Hoy, tras cinco décadas de experimento prohibicionista, estamos comenzado de nuevo a vislumbrar los resultados: en Canadá se está utilizando psilocibina para tratar la angustia existencial en pacientes con enfermedades terminales; en Reino Unido también se está ensayando con éxito la psilocibina para el tratamiento de la ansiedad y la depresión; en Estados Unidos, la MDMA (éxtasis) está en la última fase de ensayos clínicos para el tratamiento del TEPT, donde ha cobrado especial fuerza en la terapia de soldados veteranos de guerra; la ketamina ya forma parte del repertorio farmacológico contra la depresión mayor; en Suiza, la LSD se emplea como fármaco de uso compasivo, y en España, la fundación ICEERS ha comprobado que las ceremonias de ayahuasca ayudan a resolver los procesos de duelo.

Fármacos psicodélicos con potencial para tratar enfermedades mentales.

 

La apuesta por los psicodélicos

Alguien podría tachar estas observaciones de una apología al uso de drogas. Nada más lejos de la realidad: estos usos serían, en todo caso, antidrogas, ya que mientras los actuales psicofármacos han de tomarse hasta tres o cuatro veces al día cada día durante meses, las medicinas psicodélicas suelen ser administradas una única vez. Es decir, una sola toma —a la que siguen sesiones verbales de psicoterapia— es capaz de inducir un viaje interior. Es en este viaje donde el paciente afronta su problema psicológico con una perspectiva emocional diferente.  En la mayoría de los casos, logra resolverlo.
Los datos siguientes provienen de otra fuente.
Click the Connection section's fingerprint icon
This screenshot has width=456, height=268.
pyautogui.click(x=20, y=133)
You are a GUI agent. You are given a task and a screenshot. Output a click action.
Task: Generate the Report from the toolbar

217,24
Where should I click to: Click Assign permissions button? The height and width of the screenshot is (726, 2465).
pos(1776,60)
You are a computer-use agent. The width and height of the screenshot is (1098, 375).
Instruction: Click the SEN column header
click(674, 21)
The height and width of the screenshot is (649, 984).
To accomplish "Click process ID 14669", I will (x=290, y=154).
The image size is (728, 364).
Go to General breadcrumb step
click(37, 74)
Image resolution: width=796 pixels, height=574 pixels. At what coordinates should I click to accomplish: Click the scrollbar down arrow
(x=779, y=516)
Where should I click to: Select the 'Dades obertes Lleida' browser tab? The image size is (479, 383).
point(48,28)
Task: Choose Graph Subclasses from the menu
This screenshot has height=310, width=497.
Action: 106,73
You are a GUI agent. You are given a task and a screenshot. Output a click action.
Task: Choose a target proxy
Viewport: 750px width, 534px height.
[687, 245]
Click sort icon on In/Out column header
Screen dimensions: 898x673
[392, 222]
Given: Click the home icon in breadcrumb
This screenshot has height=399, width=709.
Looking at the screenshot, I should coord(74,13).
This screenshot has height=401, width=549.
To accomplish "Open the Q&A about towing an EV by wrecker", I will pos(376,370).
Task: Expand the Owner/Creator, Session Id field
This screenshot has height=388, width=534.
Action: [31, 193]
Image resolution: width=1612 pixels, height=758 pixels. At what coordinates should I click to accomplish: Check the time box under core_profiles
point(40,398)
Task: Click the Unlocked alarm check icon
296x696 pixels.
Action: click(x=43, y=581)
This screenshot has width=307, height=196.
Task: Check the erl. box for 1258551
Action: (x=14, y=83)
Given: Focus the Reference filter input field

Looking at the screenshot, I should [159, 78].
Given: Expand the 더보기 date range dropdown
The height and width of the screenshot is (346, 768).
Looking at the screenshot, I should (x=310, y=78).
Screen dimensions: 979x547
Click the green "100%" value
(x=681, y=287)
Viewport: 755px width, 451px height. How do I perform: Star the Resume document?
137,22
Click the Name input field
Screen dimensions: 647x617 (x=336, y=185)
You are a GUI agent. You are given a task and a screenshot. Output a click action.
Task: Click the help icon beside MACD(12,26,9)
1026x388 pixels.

Quizás sea hora de cambiar la percepción sobre estas sustancias y despojarlas de la propaganda tan negativa que han sufrido durante todo este tiempo. Apostar por su investigación científica es apostar por el beneficio de todos. Porque cuando la pandemia acabe, es probable que muchos queden afectados psicológicamente, ya sea por la falta de contacto social, por la pérdida de un ser querido del que no nos pudimos despedir o por el miedo y la incertidumbre que nos desgasta. La medicina psicodélica podría ser una herramienta eficaz para combatir las secuelas de la pandemia.

Os dejo con esta conclusión del Dr. José Carlos Bouso, director científico de ICEERS, en su artículo «El papel de los psiquedélicos en la crisis sanitaria de la COVID-19» publicado en la Revista Cáñamo:

«Nuestra propuesta, además de paliativa, es también preventiva: los gobiernos deberían empezar a autorizar a profesionales de la salud mental sustancias alucinógenas en sus prácticas clínicas no solo para ayudar a revertir las secuelas de la crisis, sino como “vacuna” psicológica protectora en caso de nuevas pandemias. Esta vacuna psicológica permitiría a las personas estar mejor preparadas para afrontar la enfermedad, en caso de que les toque y, en el peor de los casos, la muerte.»